Last Meals Project, Jonathon Kambouris (www.lastmealsproject.com) |
After reading the intro, a slightly morbid curiosity got the better of me and I began clicking through the pages of the site. As I viewed each of the now deceased prisoners and contemplated the connotations of their last choice on this earth, the project began to take on a much greater meaning. By personifying these individuals through their final meal choice, Kambouris moved me to consider the bigger issue. With each eerie photograph I was not only plagued by questions of "guilty or innocent?" but more broadly "is taking another person's life ever justified?". I know there are some seriously ill people out there who have committed unspeakable crimes but does/would taking their lives undo what they have done?
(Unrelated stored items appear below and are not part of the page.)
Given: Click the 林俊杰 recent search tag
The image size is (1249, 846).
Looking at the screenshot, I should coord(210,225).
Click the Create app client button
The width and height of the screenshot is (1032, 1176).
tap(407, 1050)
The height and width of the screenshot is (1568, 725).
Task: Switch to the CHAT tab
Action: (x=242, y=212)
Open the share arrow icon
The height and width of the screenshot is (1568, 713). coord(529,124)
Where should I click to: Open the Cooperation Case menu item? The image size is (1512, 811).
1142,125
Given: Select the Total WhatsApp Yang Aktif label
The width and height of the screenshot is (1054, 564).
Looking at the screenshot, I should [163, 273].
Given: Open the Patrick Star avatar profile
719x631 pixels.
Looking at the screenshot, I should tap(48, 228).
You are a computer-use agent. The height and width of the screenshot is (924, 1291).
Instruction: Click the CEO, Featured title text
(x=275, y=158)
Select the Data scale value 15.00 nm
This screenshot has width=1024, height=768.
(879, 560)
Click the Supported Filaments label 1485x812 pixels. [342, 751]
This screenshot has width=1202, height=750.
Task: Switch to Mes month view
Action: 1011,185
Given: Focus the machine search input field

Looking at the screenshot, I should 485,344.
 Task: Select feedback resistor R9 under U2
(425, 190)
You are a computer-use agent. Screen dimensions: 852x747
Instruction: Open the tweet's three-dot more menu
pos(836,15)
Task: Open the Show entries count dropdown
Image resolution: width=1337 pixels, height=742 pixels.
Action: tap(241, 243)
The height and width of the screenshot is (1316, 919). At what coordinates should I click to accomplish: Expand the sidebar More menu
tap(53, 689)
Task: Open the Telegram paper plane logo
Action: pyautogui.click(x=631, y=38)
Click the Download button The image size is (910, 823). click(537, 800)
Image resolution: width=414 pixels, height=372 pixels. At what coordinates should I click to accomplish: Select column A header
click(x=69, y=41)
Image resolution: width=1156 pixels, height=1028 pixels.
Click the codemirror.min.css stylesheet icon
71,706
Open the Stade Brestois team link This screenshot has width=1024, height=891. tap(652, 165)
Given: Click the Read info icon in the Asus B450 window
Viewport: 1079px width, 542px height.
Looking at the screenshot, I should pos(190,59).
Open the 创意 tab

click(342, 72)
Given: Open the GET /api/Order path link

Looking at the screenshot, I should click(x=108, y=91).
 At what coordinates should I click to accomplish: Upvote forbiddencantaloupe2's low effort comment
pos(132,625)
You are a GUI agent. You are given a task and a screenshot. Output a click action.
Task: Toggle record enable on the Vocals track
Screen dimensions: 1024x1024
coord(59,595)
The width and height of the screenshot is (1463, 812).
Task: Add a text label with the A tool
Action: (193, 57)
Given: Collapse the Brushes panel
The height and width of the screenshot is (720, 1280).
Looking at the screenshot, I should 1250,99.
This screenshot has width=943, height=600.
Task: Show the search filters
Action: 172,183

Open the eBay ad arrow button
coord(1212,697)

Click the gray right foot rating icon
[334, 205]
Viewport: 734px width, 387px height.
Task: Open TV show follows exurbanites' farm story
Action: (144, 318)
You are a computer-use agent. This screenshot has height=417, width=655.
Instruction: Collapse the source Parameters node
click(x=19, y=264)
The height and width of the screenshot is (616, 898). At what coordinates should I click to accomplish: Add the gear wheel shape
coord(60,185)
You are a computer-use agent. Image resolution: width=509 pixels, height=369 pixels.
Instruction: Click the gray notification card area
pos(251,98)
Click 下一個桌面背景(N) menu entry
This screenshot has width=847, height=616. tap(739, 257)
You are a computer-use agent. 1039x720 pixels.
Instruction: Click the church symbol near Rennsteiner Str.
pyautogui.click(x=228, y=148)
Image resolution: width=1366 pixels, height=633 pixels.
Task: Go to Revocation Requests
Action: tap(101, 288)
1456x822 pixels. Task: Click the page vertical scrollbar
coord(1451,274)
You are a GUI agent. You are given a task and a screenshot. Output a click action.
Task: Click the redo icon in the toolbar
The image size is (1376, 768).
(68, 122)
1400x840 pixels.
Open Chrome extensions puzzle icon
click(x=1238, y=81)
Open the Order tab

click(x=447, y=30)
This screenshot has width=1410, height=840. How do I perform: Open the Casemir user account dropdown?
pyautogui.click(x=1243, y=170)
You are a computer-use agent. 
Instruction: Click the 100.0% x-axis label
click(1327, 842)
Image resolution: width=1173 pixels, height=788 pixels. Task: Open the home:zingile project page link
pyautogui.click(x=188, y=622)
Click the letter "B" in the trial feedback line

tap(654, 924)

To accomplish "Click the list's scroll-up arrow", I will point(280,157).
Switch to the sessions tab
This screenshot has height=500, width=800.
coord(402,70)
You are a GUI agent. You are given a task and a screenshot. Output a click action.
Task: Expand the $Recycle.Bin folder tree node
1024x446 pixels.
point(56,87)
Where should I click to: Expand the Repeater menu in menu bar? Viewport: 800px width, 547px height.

It has been 44 years since capital punishment was carried out for the final time in Australia, however the legislation still exists and is being exercised in many countries (eg. America, China, Singapore, Japan). As a result there are currently three Australian citizens who have been sentenced and are now on death row in China and Indonesia. Last year 23 countries carried out executions under capital punishment legislation and in Iran and Somalia this also included juveniles offenders. With many countries withholding the number of executions carried out it is impossible to attain clear figures on the lives that have been taken under this law but estimates for 2010 are in the thousands.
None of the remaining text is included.